Rewriting Rhipe to have an expressionless user interface.

Jeremiah Rounds

unread,

Mar 2, 2011, 6:42:14 PM3/2/11

to rhipe

First, a caveat I have very little to basically no real experience
with Rhipe. My first impression of using expressions as a data type in
R is that if you can avoid them you probably should. The reasons are
they don't have good language tools for joining expressions, removing
pieces of expressions, etc. Your options are to just cut and paste new
and different expressions or to do some fairly opaque manipulations.
Environments are a tad easier to manipulate.

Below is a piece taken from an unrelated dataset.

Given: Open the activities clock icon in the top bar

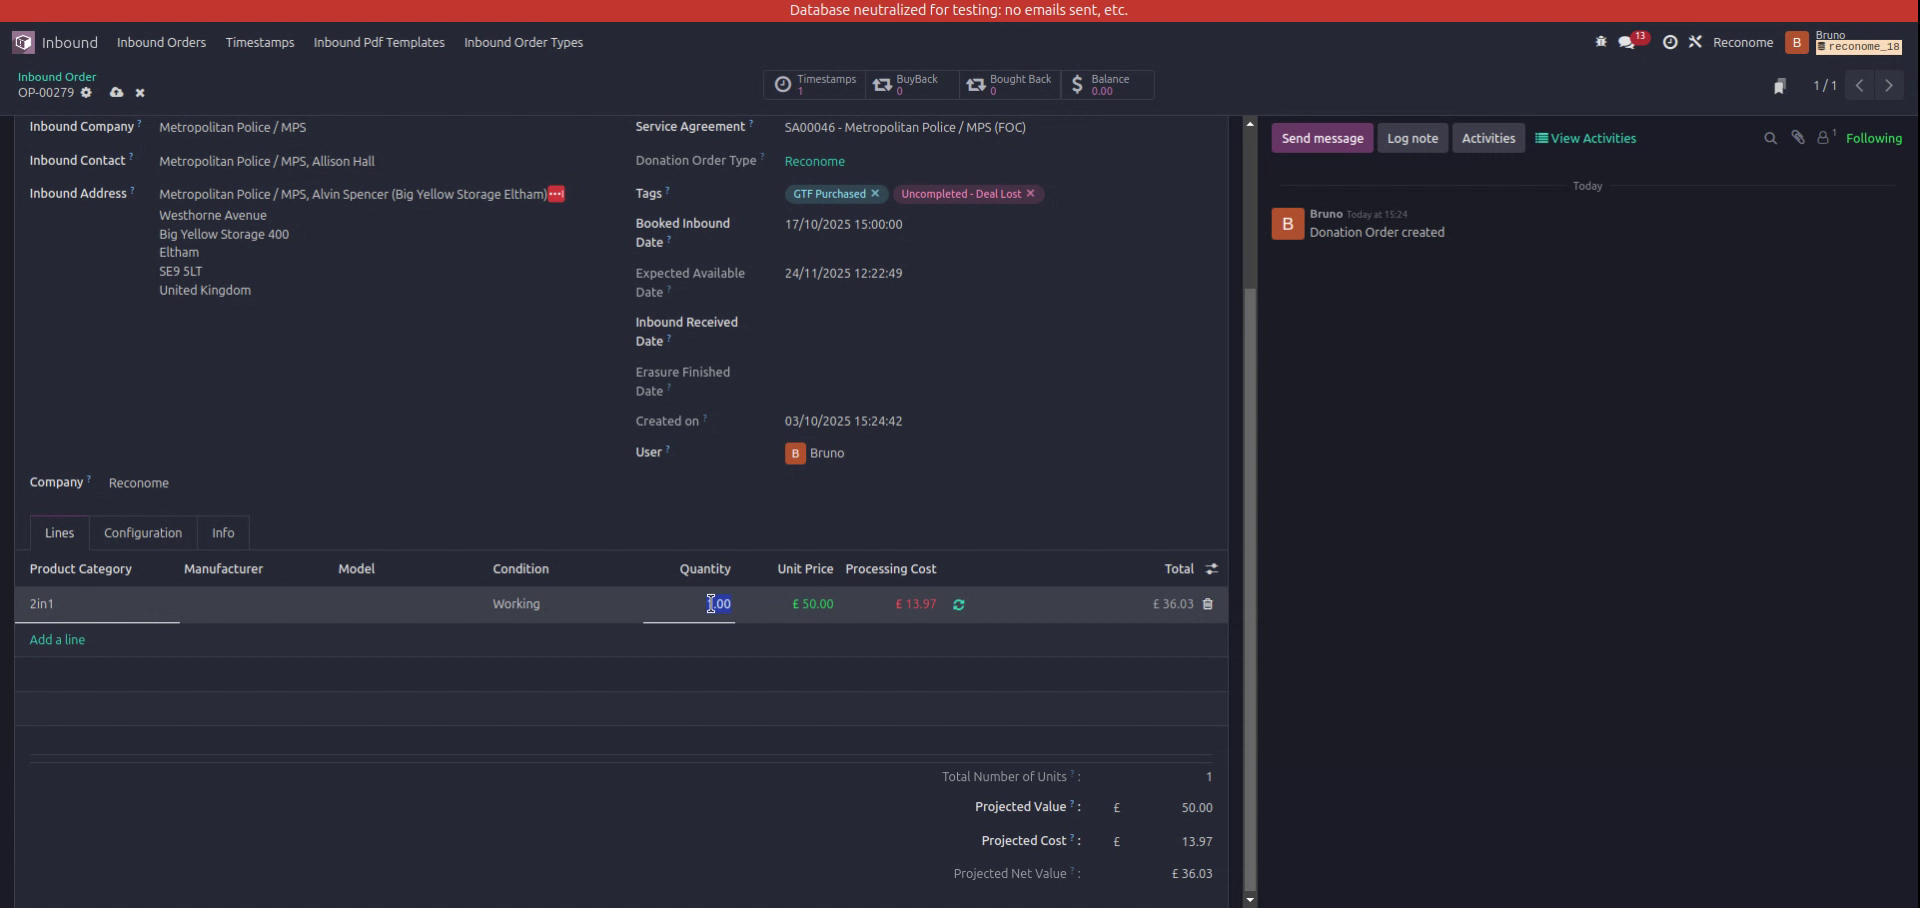Looking at the screenshot, I should coord(1670,42).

So as an extensions to what I mentioned in a global setup thread, I
thought about how I could do away with all the expressions. And I
came up with rhmrEx. Ex stands for extended. And the extension is to
make the call check for function and environment arguments in map,
reduce, and setup, and if those are detected it uses the setup as an
environment scheme to create map and reduce expressions--thus hiding
the details of expressions from would be Rhipe users. If a map/
reduce function has no arguments it is assumed to be aware of Rhipes
global environment variables. If it has a single argument it assumes
you want the values. If it has two you are assumed to want
key,values. Environments are assumed to have functions with names
like that for map and reduce expressions (eg pre/map/post). The
environment form of map and reduce operates just like the expression
form in that regard except that everything in the map/reduce
environments comes along for the ride for no extra work. The code
goes like this though it is really just a proof of concept rather than
a formal submission. I haven't extensively tested it, and these
things being what they are I am sure it would break under some non-
trivial uses. Note: one way is that the environments for map and
reduce get attached before calling map and reduce functions.
Depending on what is in those environments that could be an issue.
Note: there is an attach in setup that never gets detached that causes
warnings.

The uses look like these.
Worst count words ever:
------------------------------------------------------------------------------------------------------------------------------------------------------------------------

library(Rhipe)
rhinit()
source("rhmrExtended.R")
#countWordsExample
map = function(values){
table = table(unlist(strsplit(unlist(values)," ")))
names = names(table)
counts = as.numeric(table)
nnames = length(names)
for(i in 1:nnames){
rhcollect(names[i],counts[i])
}
}

reduce = function(key, values){
rhcollect(key,sum(unlist(values)))
}

DIR = getwd()
args = list()
args$map = map
args$reduce = reduce
args$ifolder = paste(DIR,"mobydick",sep="/")
args$ofolder = paste(DIR,"output", sep="/")
args$inout = c("text","text")
args$mapred = list(mapred.job.tracker='local')
mr = do.call("rhmrEx", args)
rhex(mr)
------------------------------------------------------------------------------------------------------------------------

Here is the get the airline data example. This last example
demonstrates the flexibility of thinking of map as an environment.
Here we just say "oh lets just put wget in the map environment to go
along for the ride." And its as simple as that.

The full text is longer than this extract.